START PROVIDED MATERIAL
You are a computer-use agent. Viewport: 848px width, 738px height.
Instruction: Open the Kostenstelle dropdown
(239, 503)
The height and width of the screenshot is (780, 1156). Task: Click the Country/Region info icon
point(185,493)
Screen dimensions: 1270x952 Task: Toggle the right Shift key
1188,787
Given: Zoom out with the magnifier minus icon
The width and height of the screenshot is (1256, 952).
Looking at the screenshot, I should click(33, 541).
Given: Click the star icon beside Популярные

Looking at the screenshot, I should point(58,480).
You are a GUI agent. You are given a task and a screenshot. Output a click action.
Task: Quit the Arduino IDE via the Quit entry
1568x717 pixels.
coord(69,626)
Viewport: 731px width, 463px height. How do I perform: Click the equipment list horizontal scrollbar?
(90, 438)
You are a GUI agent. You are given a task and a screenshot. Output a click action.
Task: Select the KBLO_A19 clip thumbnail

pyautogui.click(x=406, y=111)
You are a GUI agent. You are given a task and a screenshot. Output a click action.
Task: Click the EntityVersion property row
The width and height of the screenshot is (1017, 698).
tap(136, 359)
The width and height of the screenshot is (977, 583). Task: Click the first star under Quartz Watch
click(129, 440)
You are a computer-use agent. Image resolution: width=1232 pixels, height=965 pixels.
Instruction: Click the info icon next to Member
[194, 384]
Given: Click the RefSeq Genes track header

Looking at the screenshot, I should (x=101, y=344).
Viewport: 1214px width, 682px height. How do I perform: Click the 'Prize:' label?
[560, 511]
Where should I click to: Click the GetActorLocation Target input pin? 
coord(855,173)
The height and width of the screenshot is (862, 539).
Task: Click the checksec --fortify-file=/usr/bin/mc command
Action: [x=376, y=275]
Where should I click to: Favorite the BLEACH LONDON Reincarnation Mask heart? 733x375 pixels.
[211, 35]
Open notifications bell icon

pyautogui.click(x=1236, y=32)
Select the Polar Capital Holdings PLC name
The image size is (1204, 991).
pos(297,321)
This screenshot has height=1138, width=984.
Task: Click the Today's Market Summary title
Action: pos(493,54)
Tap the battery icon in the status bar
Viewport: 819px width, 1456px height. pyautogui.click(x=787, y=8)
END PROVIDED MATERIAL
* WHAT YOU HAVE TO DO *
Each record should be returned precisely as written.

* ANSWER BELOW *
You are a computer-use agent. Viewport: 848px width, 738px height.
Instruction: Open the Kostenstelle dropdown
(239, 503)
The height and width of the screenshot is (780, 1156). Task: Click the Country/Region info icon
point(185,493)
Screen dimensions: 1270x952 Task: Toggle the right Shift key
1188,787
Given: Zoom out with the magnifier minus icon
The width and height of the screenshot is (1256, 952).
Looking at the screenshot, I should click(33, 541).
Given: Click the star icon beside Популярные

Looking at the screenshot, I should point(58,480).
You are a GUI agent. You are given a task and a screenshot. Output a click action.
Task: Quit the Arduino IDE via the Quit entry
1568x717 pixels.
coord(69,626)
Viewport: 731px width, 463px height. How do I perform: Click the equipment list horizontal scrollbar?
(90, 438)
You are a GUI agent. You are given a task and a screenshot. Output a click action.
Task: Select the KBLO_A19 clip thumbnail

pyautogui.click(x=406, y=111)
You are a GUI agent. You are given a task and a screenshot. Output a click action.
Task: Click the EntityVersion property row
The width and height of the screenshot is (1017, 698).
tap(136, 359)
The width and height of the screenshot is (977, 583). Task: Click the first star under Quartz Watch
click(129, 440)
You are a computer-use agent. Image resolution: width=1232 pixels, height=965 pixels.
Instruction: Click the info icon next to Member
[194, 384]
Given: Click the RefSeq Genes track header

Looking at the screenshot, I should (x=101, y=344).
Viewport: 1214px width, 682px height. How do I perform: Click the 'Prize:' label?
[560, 511]
Where should I click to: Click the GetActorLocation Target input pin? 
coord(855,173)
The height and width of the screenshot is (862, 539).
Task: Click the checksec --fortify-file=/usr/bin/mc command
Action: [x=376, y=275]
Where should I click to: Favorite the BLEACH LONDON Reincarnation Mask heart? 733x375 pixels.
[211, 35]
Open notifications bell icon

pyautogui.click(x=1236, y=32)
Select the Polar Capital Holdings PLC name
The image size is (1204, 991).
pos(297,321)
This screenshot has height=1138, width=984.
Task: Click the Today's Market Summary title
Action: pos(493,54)
Tap the battery icon in the status bar
Viewport: 819px width, 1456px height. pyautogui.click(x=787, y=8)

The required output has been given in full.